> **Job**
Output as a JSON list of strings, one per line with blank lines omitted, the material from the line containing "Where should I click to: Click the" up to and including the line containing "The height and width of the screenshot is (819, 1456).". Leave out the pictures.

* START Dataset extract *

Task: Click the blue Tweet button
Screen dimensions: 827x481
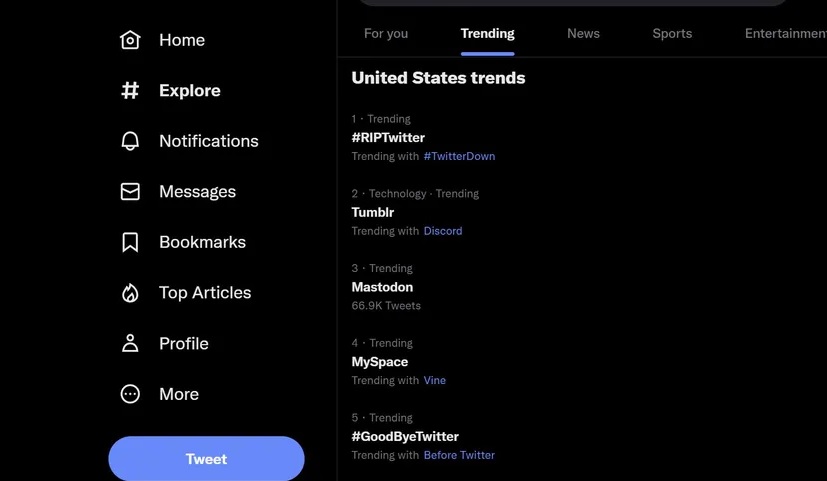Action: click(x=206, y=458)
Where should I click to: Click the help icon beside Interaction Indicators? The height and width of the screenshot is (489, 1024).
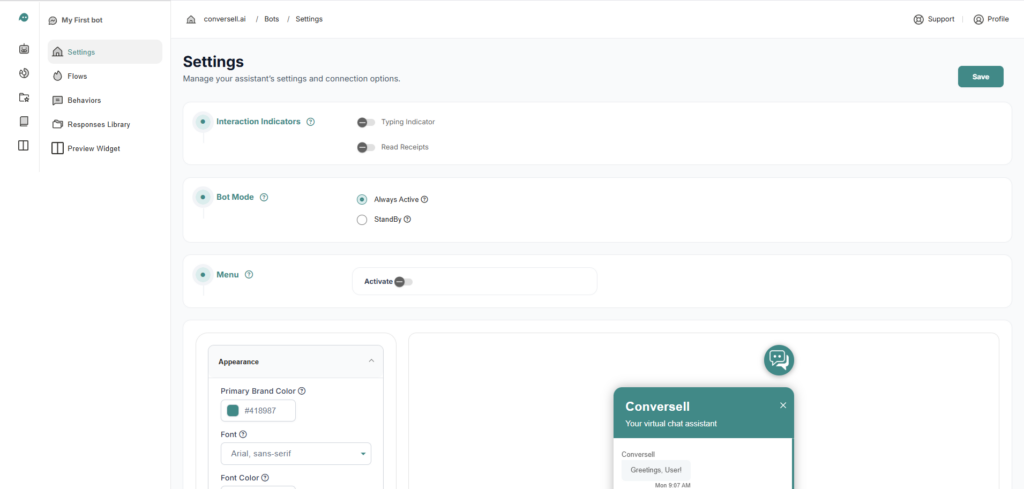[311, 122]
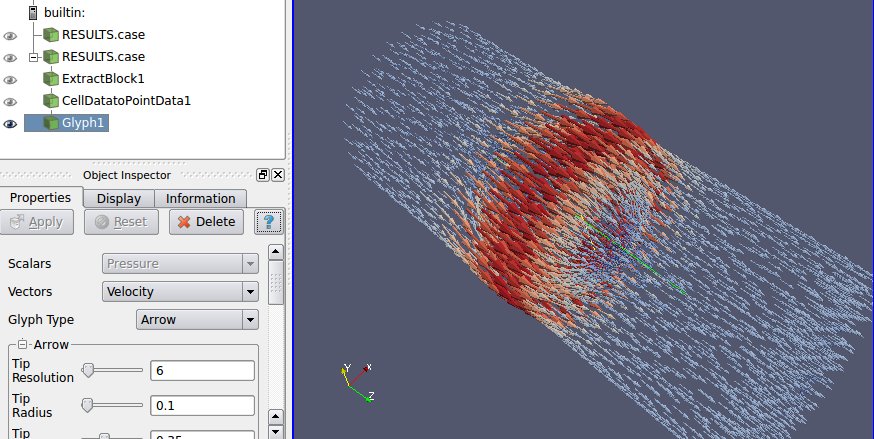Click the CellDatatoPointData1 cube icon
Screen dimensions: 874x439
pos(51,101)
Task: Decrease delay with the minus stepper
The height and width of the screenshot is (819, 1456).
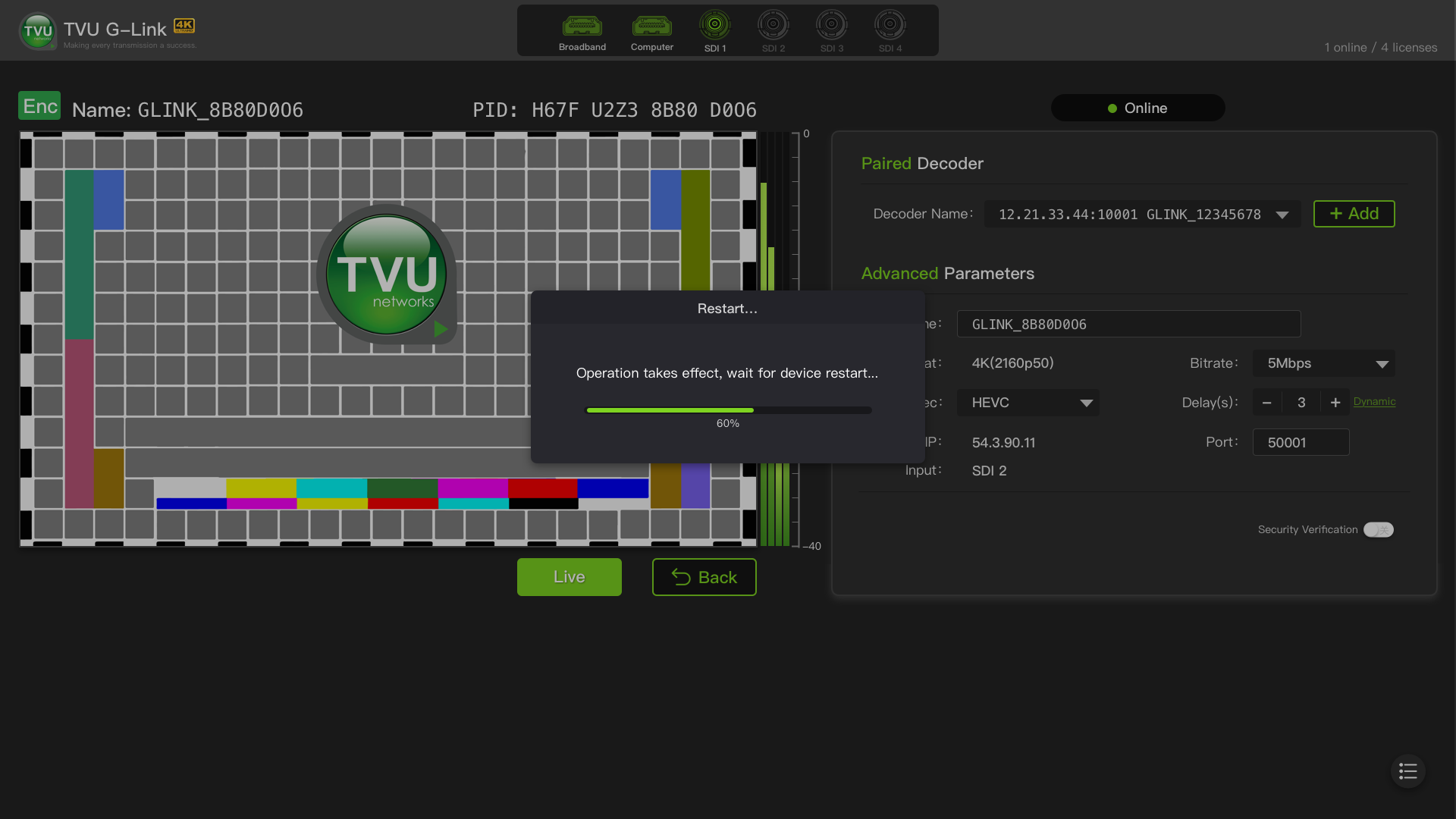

* END Dataset extract *
* START Dataset extract *

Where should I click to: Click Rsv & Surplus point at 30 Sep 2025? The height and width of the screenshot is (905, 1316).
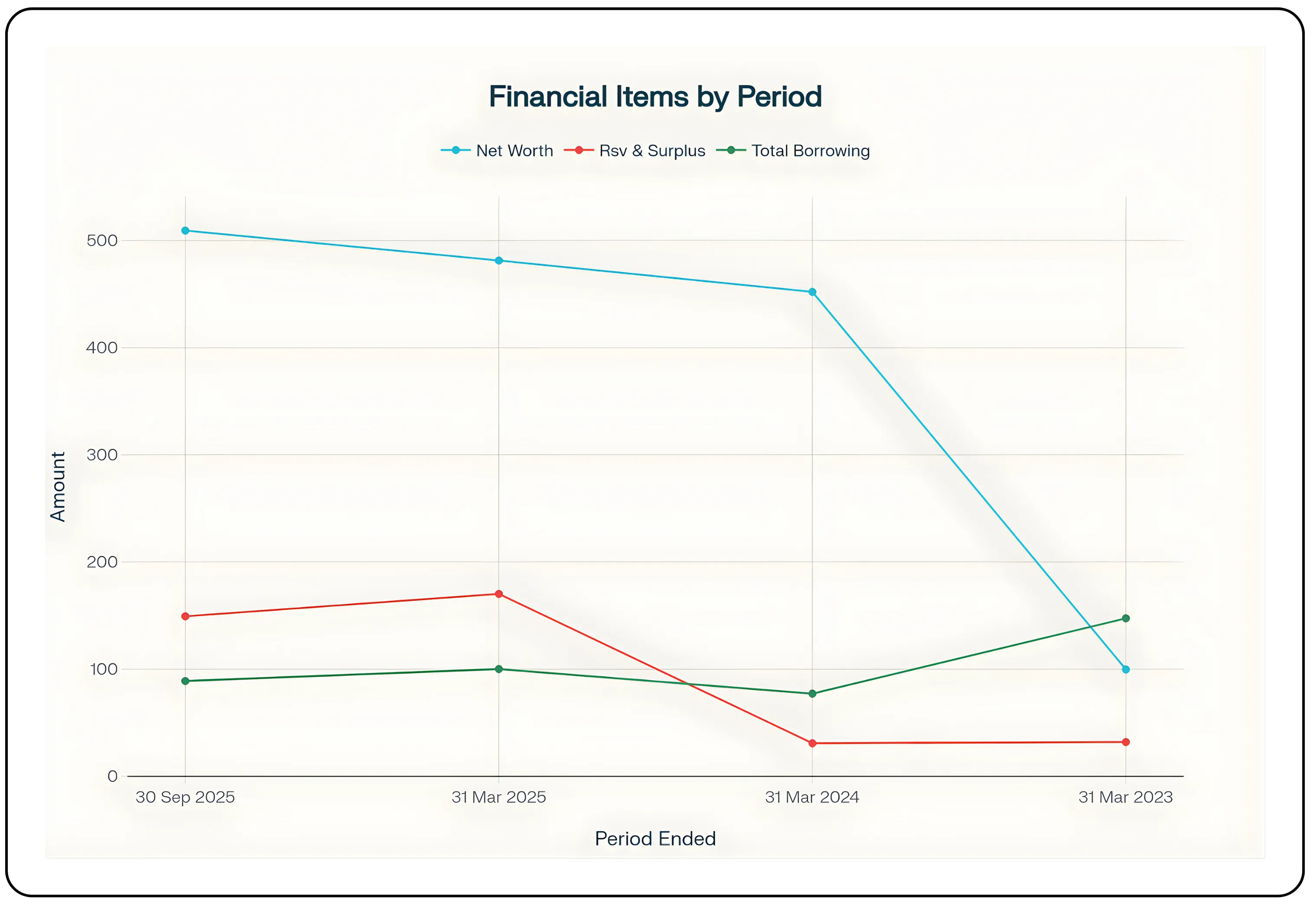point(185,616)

* END Dataset extract *
* START Dataset extract *

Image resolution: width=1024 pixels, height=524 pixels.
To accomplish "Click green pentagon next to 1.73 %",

* END Dataset extract *

> **The response**
[
  "Where should I click to: Click the help icon beside Interaction Indicators? The height and width of the screenshot is (489, 1024).",
  "[311, 122]",
  "Click the CellDatatoPointData1 cube icon",
  "Screen dimensions: 874x439",
  "pos(51,101)",
  "Task: Decrease delay with the minus stepper",
  "The height and width of the screenshot is (819, 1456)."
]